**EXERCICE PROPOSÉ 1:** Traduisez en anglais la phrase suivante, tirée du texte sur la fondation de Brazzaville : « Le 3 octobre, il explore la rive jusqu’à la rivière Djoué. »
**EXERCICE PROPOSÉ 2:** D'après le texte sur la fondation de Brazzaville, en quelle année Stanley a-t-il baptisé le lac Mbaoun du nom de Stanley-Pool ?
**EXERCICE PROPOSÉ 3:** Poursuivez le texte sur la fondation de Brazzaville à partir de sa dernière phrase.

**TEXTE PROPOSÉ:**
3 octobre 1880- 3 octobre 2022, voici 142 ans déjà que Brazzaville naissait sur le site de Mfaa. Cette histoire, selon l’historien et écrivain Hopiel Ebiatsa, commença le 10 septembre 1880, lorsque De Brazza signa le traité qui lui autorisait de bâtir la deuxième station française sur les terres de Ilooh, roi des Tékés. En signant ce traité, De Brazza avait atteint son but, celui de frayer à la France une voie navigable d’une importance capitale pour le commerce. Celle-ci permettrait de remonter jusqu’à l’intérieur du continent en empruntant le fleuve Congo et son affluent l’Oubangui. Le lac Mbaoun (Mbamou) du nom de l’île qui rompt sa vastitude, baptisé Stanley-Pool en 1876 par son rival Stanley, constituerait le point nodal d’où partirait une ligne de chemin de fer pour relier cet arrière-pays conquis à l’océan Atlantique.

De Brazza, dit l’historien-écrivain, ne s’attardera donc pas. Il quitte Mbé le même jour. Trois semaines plus tard, après avoir marché dans la savane, navigué sur la Léfini, il atteint le fleuve Congo et voit finalement apparaître sa mer intérieure. Le 1er octobre, il arrive à l’embouchure de la Ntsiémé. Le 3 octobre, il explore la rive jusqu’à la rivière Djoué. Sur ce trajet, les villages et les hameaux en grand nombre grouillent d’une vie intense. Parmi ceux-ci, il y a Mfaa qui abrite le marché le plus important de la rive droite qui réunit au troisième jour de la quatraine téké, « Okila », les femmes et les hommes venus de tous les coins par l’eau et par les pistes de terre pour échanger. Ils sont pêcheurs, chasseurs, cultivateurs, artisans, courtiers... Ce même jour, voilà De Brazza de retour au village Mfaa qui accueille la cérémonie solennelle au cours de laquelle il retrouve les divers chefs représentants de « Makoko » de part et d’autre du lac pour prendre possession du site où il fonde cette deuxième station. Il la nommera Ncouna, plutôt Kouna, pour indiquer localement une direction en la pointant du doigt. Les Kongos renseignaient ainsi les Portugais sur l’existence du royaume d’« Anzico ». C’est, disaient-ils, Ntama Kouna soit, loin là-bas. (Réf. Ebiatsa Hopiel, Pouvoir royal téké et présence européenne-fin XVe-fin XIXe siècle, Paris, Edilivre, 2010).

**SEGMENT DE DONNÉES:**
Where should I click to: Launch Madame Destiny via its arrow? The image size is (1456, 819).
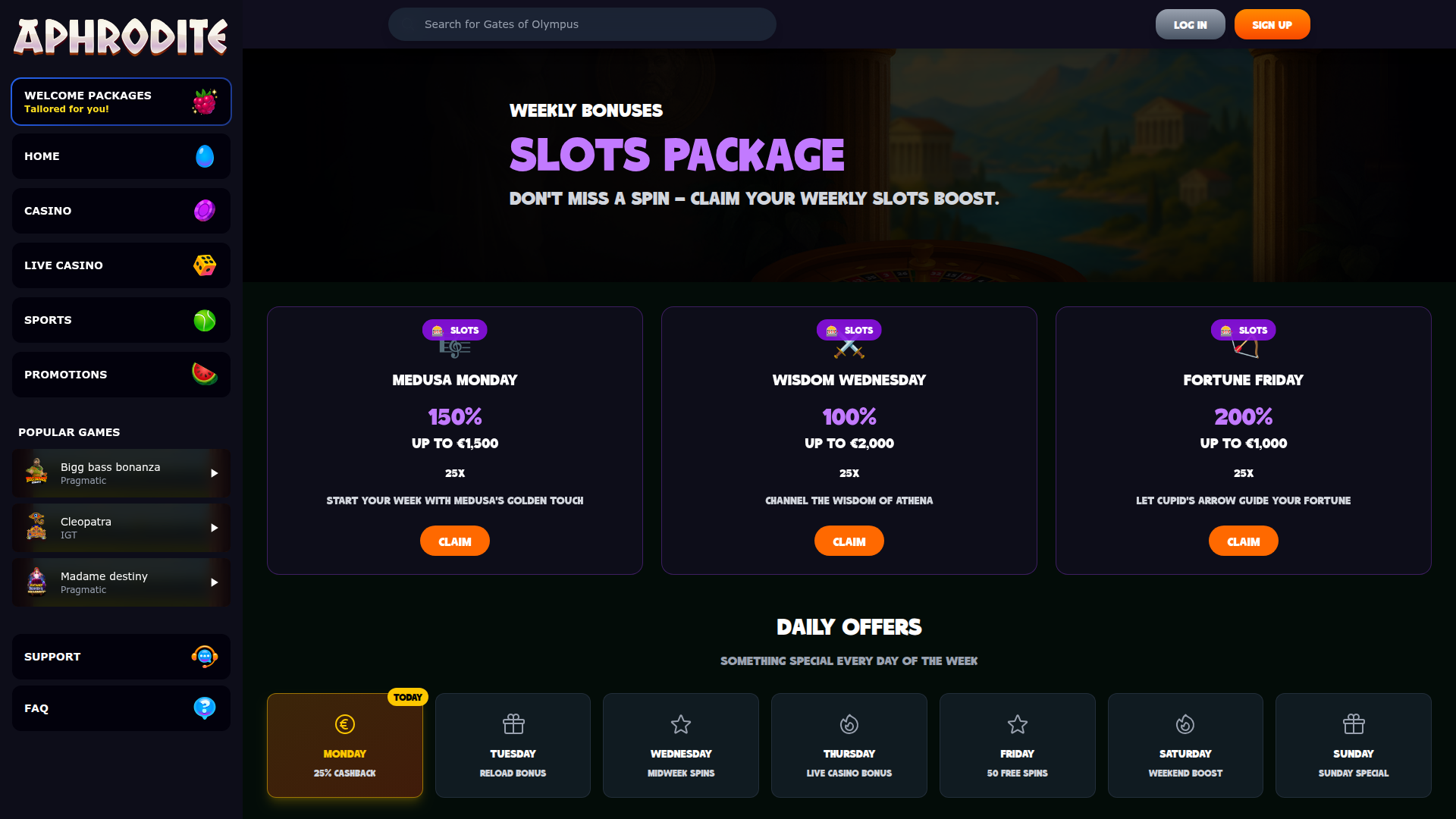[215, 582]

**RÉPONSE RÉDIGÉE 1:** On October 3, he explores the bank as far as the Djoué River.

**RÉPONSE RÉDIGÉE 2:** En 1876.

**RÉPONSE RÉDIGÉE 3:**
L’historien-écrivain pose quelques questions du genre : pourquoi avoir choisi et privilégié une indication cardinale ? Pourquoi avoir éclipsé le nom de l’ancien bourg, la bruyante cité de Mfaa sur le site qu'il venait d’implanter sa station ? Les intentions de De Brazza étaient bien claires : après avoir rendu hommage à son pays d’adoption, comment ne point penser à son prestige personnel ? Ainsi, comme il lui a été facile de transformer, prétextant une erreur graphique de sa part, Francheville la première station française qu’il avait fondée un an plus tôt à l’embouchure de l’Ogooué, en Franceville (Réf. Ebiatsa Hopiel, Le traité Brazza-Makoko- Occupation du Stanley-Pool et naissance des colonies belge et française du Congo,Paris, Edilivre 2014.), il lui serait plus aisé et cela sans poser un seul problème juridique à qui que ce soit de remplacer Ncouna par un nom de sa convenance. Ce que, quelques mois seulement après, s’empressa de faire la Société nationale de géographie de Paris qui avait financé en partie cette seconde mission et beaucoup aidé l’explorateur à organiser des conférences chaque fois qu’il revenait à Paris, explique Hopiel Ebiatsa.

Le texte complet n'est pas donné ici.